■ **WHAT THE TASK REQUIRES**
All of the listing should be output exactly, apart from the pictures.

--- DATA FOR REVIEW Enclosed Below ---

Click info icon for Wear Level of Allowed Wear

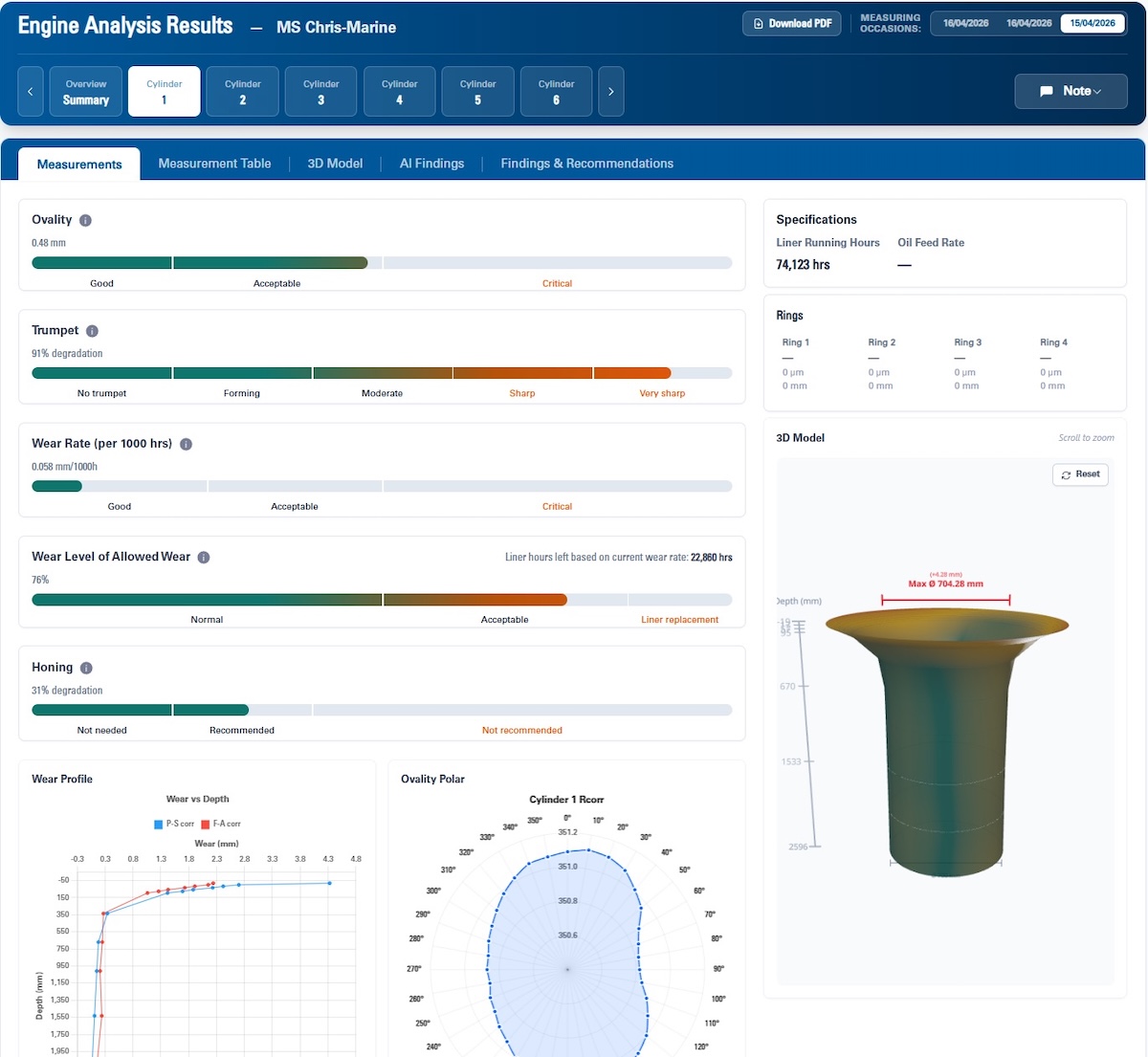[x=204, y=558]
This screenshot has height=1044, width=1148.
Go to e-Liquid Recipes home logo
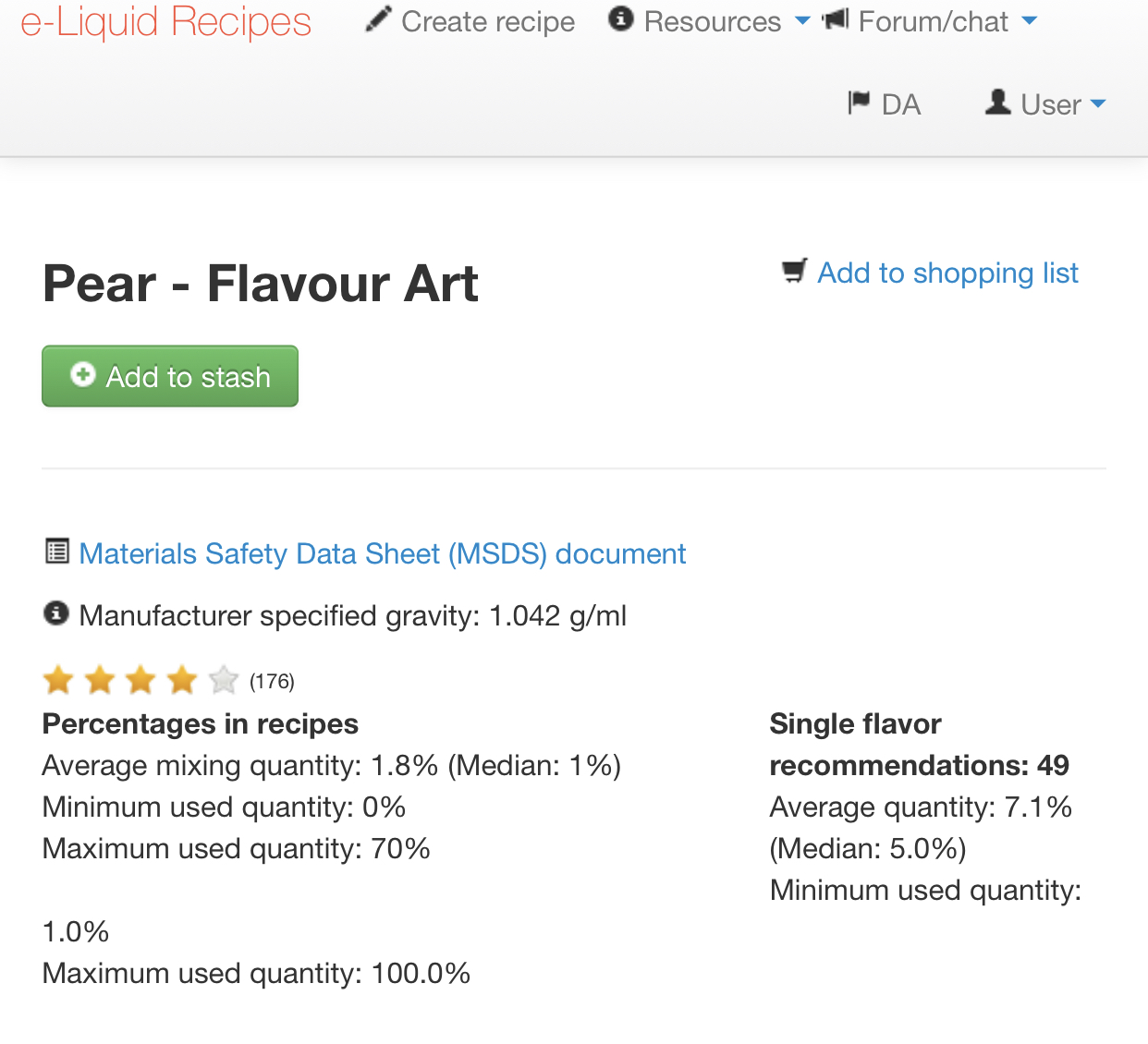(166, 21)
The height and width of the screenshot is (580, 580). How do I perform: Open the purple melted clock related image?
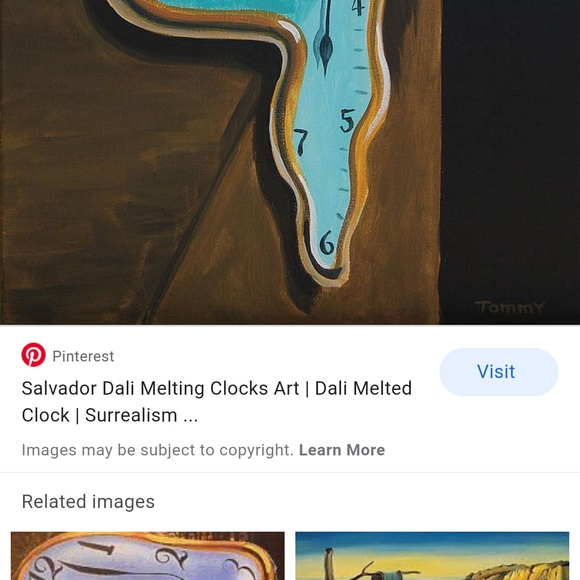(148, 556)
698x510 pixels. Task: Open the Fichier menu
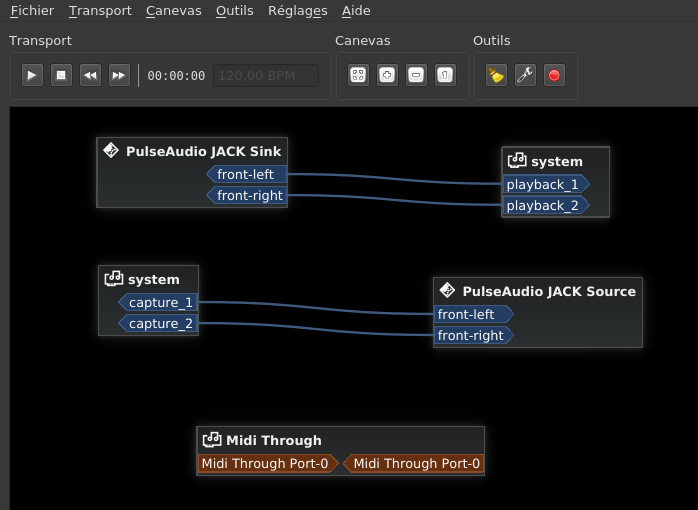pos(32,11)
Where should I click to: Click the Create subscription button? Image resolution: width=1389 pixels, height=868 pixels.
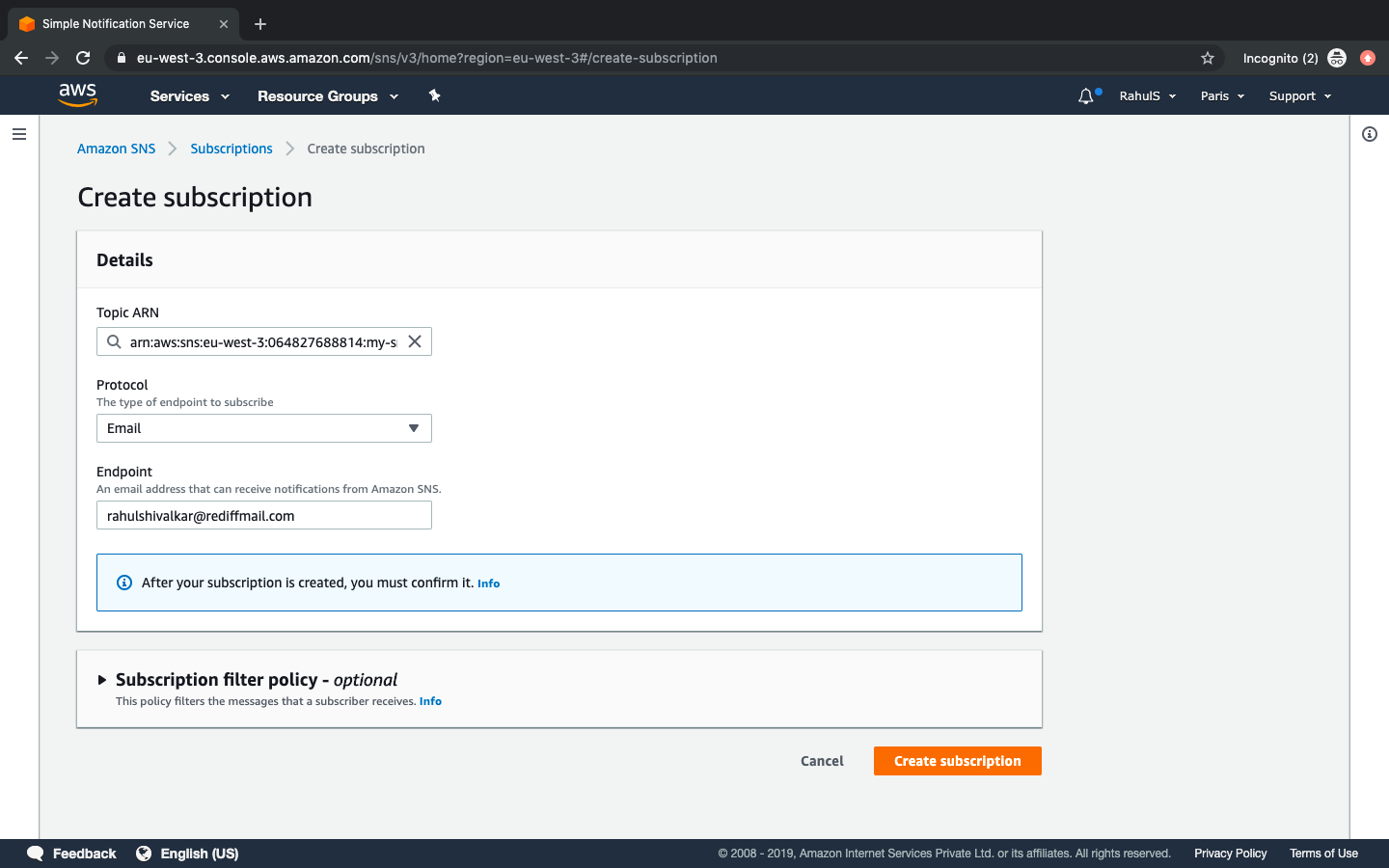click(957, 761)
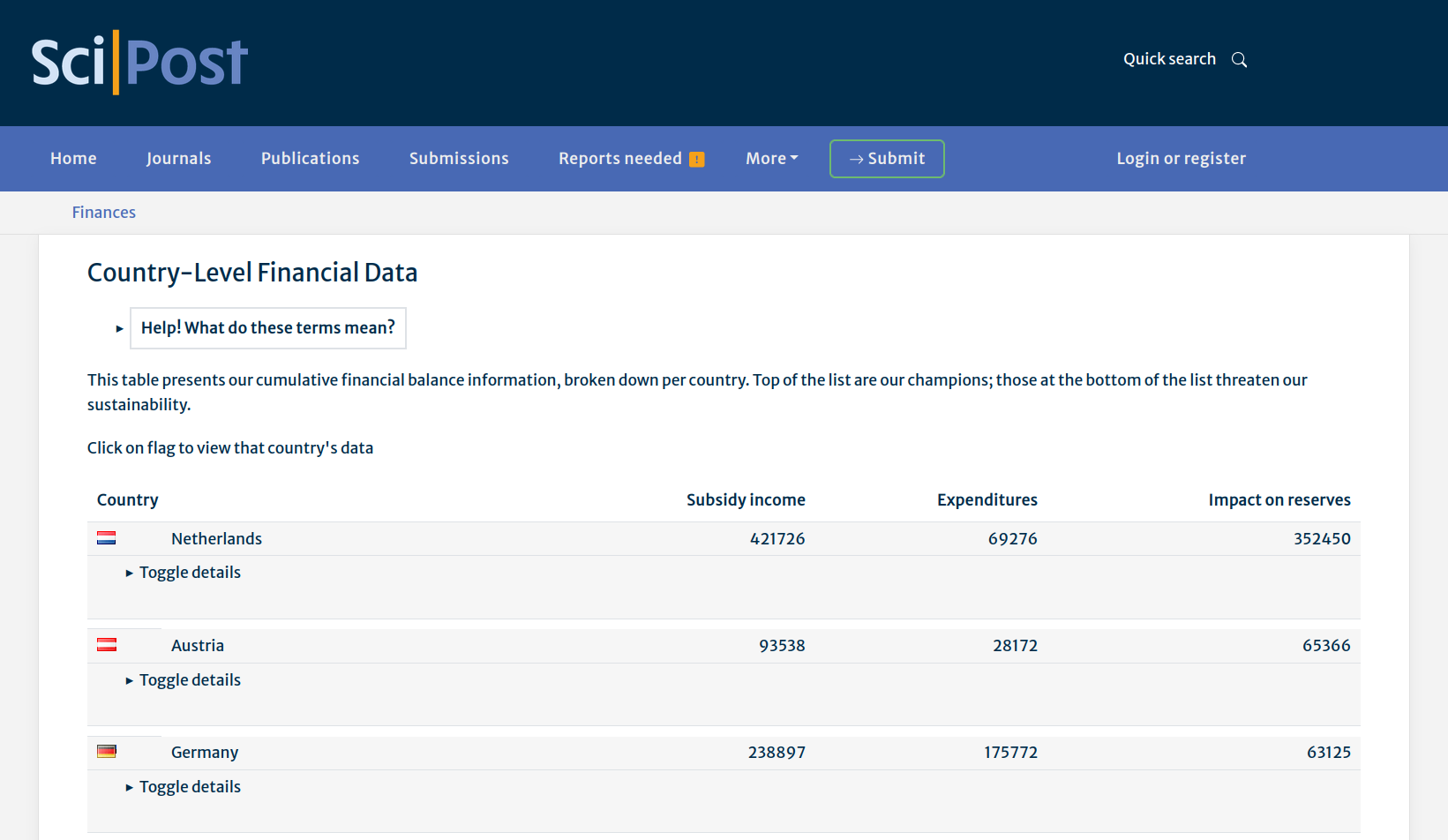Open the Publications page
Viewport: 1448px width, 840px height.
[x=310, y=159]
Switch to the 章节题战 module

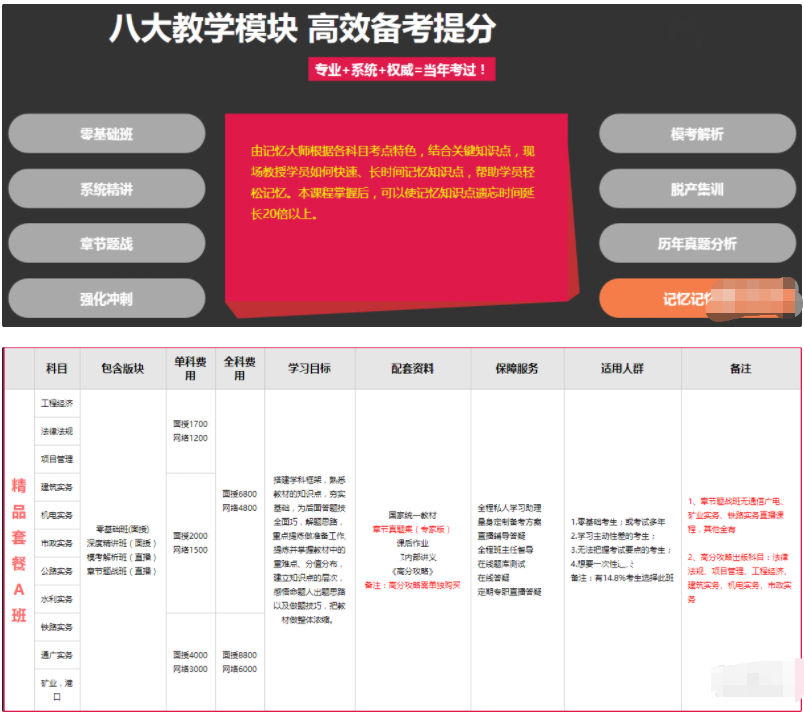(107, 244)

--- End of Enclosed DATA FOR REVIEW ---

■ **EXPECTED OUTPUT**
Click info icon for Wear Level of Allowed Wear

[x=204, y=558]
This screenshot has height=1044, width=1148.
Go to e-Liquid Recipes home logo
(166, 21)
The height and width of the screenshot is (580, 580). How do I perform: Open the purple melted clock related image?
(148, 556)
698x510 pixels. Task: Open the Fichier menu
pos(32,11)
Where should I click to: Click the Create subscription button? Image resolution: width=1389 pixels, height=868 pixels.
click(957, 761)
Open the Publications page
Viewport: 1448px width, 840px height.
[x=310, y=159]
Switch to the 章节题战 module

(107, 244)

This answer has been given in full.